Den Box-Sack, der im Flur hängt, um im Vorübergehen schnell mal Frust abzubauen, nutzt sie genauso selten wie die Kinder des Hauses. Sie hat viele Faktoren ausgemacht, die helfen, die sicher nicht leichte Ausgangssituation einer SOS-Kinderdorf-Familie zu meistern. Dazu zählt sie auch die Dorfgemeinschaft: „Die Probleme in den Gruppen und Familien ähneln sich, da können wir uns gegenseitig unterstützen.“

Auch die Kinder könnten sich in die Situation der anderen häufig hineinversetzen und gegenseitig Trost spenden. Eine Gemeinschaft entstehe, über den Gartenzaun hinaus – eine lebendige Dorfgemeinschaft, kein Chaos. Das Vorurteil kennt sie: Wo viele Kinder aus sozial problematischen Verhältnissen leben, müsse es drunter und drüber gehen. „Tut es nur selten.“

Mehr als eine Betreuerin

Henrichs bleibt die wichtigste Bezugsperson. Auch wenn immer etwas Distanz bleiben wird. Die Situation lässt sie keine so enge Beziehung aufbauen wie eine leibliche Mutter. Und trotzdem ist sie viel mehr als nur eine pädagogische Fachkraft. Ihre Aufgabe liegt irgendwo dazwischen.

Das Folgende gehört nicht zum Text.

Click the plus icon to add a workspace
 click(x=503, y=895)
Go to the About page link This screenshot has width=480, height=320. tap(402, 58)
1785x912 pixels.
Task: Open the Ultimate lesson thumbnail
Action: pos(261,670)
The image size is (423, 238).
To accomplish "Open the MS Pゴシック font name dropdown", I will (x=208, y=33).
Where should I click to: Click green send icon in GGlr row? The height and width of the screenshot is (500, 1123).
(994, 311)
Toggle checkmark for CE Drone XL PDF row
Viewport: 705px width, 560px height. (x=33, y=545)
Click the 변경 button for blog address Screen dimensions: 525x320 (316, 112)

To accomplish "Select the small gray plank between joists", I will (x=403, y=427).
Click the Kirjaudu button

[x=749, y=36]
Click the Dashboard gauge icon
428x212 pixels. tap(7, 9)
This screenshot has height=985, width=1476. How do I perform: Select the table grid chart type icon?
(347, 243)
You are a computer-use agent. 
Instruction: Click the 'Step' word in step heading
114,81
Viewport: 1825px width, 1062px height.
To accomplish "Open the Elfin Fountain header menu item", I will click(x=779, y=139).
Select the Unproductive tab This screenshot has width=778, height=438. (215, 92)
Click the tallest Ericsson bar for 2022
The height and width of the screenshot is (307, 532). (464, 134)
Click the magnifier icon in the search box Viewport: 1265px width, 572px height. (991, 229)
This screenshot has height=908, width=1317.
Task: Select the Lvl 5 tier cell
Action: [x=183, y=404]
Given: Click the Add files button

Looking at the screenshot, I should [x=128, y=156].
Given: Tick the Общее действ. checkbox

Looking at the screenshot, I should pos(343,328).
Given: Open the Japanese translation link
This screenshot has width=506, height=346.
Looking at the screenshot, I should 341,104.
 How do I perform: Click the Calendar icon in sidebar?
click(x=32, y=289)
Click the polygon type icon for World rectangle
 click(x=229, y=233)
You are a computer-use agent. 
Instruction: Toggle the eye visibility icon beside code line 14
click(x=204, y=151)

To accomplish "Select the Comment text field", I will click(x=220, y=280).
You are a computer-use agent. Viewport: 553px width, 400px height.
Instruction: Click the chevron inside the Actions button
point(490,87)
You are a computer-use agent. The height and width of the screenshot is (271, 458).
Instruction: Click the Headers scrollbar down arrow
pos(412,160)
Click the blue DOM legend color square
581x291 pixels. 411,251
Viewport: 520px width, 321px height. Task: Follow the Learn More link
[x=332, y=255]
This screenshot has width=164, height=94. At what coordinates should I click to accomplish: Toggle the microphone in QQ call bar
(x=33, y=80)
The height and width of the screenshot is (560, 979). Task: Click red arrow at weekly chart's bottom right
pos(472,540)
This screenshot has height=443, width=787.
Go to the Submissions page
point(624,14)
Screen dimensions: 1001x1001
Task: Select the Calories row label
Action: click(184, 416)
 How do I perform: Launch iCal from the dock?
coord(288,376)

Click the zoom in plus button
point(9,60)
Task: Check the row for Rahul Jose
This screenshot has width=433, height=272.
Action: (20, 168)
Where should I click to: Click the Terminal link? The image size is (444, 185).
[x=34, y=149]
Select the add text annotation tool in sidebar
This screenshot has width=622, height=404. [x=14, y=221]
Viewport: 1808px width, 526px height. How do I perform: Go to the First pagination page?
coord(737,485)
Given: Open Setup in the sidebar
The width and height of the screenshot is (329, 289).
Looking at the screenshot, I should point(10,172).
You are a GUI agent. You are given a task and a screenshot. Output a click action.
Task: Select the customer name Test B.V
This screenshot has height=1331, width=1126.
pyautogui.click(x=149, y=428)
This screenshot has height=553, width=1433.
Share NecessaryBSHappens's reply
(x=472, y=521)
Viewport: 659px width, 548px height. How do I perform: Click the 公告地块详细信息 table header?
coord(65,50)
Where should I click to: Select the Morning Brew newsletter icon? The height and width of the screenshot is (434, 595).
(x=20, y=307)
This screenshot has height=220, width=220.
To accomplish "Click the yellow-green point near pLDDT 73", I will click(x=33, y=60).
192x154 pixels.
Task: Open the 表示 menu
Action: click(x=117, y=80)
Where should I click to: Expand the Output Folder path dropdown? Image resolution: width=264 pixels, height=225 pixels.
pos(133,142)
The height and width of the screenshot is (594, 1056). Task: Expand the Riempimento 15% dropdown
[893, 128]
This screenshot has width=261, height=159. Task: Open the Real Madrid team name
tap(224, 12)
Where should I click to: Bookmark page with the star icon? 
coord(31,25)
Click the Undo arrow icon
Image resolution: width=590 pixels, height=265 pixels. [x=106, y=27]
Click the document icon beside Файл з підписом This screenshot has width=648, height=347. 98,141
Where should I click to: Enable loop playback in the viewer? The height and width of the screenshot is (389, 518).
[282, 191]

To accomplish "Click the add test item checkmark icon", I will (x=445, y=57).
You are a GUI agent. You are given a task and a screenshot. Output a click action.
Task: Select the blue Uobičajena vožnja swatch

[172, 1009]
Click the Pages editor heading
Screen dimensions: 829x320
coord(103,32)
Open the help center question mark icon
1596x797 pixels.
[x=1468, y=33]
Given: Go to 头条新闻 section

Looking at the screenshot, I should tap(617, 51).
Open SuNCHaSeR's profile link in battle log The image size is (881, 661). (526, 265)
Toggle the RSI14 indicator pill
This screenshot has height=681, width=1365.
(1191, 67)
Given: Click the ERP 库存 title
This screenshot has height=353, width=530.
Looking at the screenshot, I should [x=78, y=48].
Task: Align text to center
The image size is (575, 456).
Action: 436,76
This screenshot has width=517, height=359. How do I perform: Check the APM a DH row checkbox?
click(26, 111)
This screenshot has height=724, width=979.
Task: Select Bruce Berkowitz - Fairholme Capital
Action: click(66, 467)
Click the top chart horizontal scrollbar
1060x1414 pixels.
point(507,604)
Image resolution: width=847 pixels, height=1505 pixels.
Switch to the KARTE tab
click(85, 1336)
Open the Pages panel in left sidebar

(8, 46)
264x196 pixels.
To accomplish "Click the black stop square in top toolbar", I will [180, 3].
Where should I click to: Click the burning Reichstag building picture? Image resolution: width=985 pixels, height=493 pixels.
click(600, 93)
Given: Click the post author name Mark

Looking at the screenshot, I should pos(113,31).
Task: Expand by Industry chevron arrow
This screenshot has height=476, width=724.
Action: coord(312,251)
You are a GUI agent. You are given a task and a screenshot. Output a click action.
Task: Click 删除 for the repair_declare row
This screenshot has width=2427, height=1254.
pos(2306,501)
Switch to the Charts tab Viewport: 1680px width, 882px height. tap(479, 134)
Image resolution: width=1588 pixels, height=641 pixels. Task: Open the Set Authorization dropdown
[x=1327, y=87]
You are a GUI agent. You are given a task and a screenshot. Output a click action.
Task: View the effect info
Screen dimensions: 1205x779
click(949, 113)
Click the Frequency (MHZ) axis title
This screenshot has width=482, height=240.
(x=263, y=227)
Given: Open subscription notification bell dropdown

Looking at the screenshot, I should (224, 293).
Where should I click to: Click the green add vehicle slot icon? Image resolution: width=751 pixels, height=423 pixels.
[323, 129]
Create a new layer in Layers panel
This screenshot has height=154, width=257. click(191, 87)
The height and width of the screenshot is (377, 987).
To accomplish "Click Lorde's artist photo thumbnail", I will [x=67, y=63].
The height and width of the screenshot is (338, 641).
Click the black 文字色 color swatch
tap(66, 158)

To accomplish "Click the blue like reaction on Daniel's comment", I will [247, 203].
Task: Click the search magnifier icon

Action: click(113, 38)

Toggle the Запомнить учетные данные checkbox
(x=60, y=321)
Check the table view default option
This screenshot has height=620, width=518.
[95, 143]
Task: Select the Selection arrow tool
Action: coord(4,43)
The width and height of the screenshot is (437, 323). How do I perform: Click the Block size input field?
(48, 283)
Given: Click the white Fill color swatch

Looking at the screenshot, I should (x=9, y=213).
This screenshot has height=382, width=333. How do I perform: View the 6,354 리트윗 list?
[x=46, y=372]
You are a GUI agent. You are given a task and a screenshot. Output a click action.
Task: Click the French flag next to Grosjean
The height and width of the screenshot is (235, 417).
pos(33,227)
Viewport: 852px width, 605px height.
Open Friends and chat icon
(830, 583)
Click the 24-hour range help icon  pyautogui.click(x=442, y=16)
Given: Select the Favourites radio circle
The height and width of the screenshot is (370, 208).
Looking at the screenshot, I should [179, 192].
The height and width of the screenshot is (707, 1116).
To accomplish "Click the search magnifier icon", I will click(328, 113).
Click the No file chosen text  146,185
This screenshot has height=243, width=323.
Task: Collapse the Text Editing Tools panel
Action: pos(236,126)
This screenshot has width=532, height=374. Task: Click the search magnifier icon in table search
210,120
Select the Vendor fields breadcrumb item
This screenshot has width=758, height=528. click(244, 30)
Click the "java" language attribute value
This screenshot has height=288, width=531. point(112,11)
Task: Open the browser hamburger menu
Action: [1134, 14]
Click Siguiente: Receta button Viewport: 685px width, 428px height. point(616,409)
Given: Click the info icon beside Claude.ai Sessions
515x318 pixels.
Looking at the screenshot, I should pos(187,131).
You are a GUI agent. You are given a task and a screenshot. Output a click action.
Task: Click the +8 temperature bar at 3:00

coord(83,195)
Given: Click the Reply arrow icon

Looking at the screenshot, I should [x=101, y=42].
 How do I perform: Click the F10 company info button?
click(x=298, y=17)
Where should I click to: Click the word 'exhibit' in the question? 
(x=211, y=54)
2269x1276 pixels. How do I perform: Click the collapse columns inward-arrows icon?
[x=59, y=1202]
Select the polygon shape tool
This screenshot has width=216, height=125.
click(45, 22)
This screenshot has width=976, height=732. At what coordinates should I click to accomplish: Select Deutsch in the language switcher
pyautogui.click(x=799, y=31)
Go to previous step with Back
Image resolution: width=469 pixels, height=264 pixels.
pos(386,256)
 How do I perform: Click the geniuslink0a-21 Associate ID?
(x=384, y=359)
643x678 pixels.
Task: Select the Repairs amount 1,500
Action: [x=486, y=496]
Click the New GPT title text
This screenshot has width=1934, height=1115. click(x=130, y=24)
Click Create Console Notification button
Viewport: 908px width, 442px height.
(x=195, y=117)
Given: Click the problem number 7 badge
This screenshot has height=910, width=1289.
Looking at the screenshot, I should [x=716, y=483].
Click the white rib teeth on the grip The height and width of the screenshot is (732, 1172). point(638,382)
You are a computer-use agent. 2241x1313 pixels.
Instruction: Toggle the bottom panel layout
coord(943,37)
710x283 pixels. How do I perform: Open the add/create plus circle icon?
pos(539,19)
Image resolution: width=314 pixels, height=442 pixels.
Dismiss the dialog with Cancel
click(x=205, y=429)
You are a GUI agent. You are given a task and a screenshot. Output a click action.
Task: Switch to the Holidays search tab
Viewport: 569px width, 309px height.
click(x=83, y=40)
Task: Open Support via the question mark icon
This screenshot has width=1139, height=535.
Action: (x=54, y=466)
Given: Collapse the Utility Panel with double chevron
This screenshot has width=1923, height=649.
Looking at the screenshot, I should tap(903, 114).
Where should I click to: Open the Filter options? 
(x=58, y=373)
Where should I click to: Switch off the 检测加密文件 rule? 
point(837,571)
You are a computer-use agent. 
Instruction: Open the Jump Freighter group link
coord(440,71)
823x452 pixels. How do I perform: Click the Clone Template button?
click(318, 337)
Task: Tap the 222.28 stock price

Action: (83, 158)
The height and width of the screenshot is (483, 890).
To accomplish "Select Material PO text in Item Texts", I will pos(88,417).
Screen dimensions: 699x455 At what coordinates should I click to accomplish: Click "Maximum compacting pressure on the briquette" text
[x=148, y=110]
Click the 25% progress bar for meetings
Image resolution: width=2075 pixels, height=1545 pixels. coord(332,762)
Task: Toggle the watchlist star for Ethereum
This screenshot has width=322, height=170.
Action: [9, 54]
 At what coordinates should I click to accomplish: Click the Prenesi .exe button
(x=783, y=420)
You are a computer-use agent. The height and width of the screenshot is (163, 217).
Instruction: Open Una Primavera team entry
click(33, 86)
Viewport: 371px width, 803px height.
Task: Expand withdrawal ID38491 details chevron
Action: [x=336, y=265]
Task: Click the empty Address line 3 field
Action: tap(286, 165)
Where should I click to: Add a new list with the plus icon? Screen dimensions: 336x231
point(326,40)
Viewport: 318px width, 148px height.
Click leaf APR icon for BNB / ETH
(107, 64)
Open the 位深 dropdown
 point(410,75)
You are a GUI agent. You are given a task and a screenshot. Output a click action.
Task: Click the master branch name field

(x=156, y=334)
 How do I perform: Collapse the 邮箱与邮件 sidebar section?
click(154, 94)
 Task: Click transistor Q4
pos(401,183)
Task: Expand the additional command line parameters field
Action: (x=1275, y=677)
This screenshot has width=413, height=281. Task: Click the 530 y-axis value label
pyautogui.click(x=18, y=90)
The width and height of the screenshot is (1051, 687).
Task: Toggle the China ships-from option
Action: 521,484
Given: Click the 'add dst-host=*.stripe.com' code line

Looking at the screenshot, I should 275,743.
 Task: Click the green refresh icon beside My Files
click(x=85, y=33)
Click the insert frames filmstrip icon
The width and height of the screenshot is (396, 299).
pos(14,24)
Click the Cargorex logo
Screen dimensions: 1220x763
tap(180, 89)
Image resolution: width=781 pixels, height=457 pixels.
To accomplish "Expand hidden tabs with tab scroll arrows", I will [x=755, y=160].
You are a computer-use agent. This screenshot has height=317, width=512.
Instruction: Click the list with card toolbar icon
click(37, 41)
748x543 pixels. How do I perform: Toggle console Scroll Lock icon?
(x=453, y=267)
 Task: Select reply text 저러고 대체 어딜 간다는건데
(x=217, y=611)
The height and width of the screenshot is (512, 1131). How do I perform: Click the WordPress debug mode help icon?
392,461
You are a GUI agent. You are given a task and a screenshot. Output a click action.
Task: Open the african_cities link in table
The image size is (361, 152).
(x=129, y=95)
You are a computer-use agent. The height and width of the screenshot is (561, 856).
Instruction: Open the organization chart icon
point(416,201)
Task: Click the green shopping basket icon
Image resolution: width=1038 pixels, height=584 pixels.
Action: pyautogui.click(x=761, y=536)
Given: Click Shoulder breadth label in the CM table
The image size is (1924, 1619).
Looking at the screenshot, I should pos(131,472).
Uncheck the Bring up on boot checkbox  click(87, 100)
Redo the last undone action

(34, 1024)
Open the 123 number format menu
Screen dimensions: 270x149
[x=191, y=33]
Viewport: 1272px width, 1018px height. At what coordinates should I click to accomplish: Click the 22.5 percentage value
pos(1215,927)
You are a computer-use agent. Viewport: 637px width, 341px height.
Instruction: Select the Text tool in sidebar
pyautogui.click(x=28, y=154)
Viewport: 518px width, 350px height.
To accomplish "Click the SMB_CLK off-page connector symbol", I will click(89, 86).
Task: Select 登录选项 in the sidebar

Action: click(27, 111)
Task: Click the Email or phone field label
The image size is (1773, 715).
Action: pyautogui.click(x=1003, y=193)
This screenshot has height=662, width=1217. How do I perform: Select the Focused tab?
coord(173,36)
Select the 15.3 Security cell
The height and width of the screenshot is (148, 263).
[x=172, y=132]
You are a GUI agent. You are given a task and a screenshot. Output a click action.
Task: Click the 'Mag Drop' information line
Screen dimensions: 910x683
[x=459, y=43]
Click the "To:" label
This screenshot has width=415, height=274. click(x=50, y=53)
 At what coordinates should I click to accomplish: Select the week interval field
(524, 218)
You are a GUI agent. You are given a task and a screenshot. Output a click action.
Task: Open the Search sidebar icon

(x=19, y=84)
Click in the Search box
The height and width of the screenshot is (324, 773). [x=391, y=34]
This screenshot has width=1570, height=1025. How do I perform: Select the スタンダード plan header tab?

Das bleibt so, auch wenn einige Kinder „Mutter“ zu ihr sagen. „Für sie ist das wichtig, weil sie dahinter ihr Schicksal kaschieren.“ Die Tiefe einer Eltern-Kind-Liebe wäre aber das falsche Ziel, sagt sie: „Wer als Kinderdorfmutter hierher kommt, um eine Familie zu haben, würde enttäuscht.“ Ihre Gefühlswelt beschreibt sie anders: „Ich bin glücklich, wenn die Kinder Ballast abwerfen und ihr Potenzial nutzen können.“ Dafür arbeitet sie hier, dafür lebt sie hier – rund um die Uhr.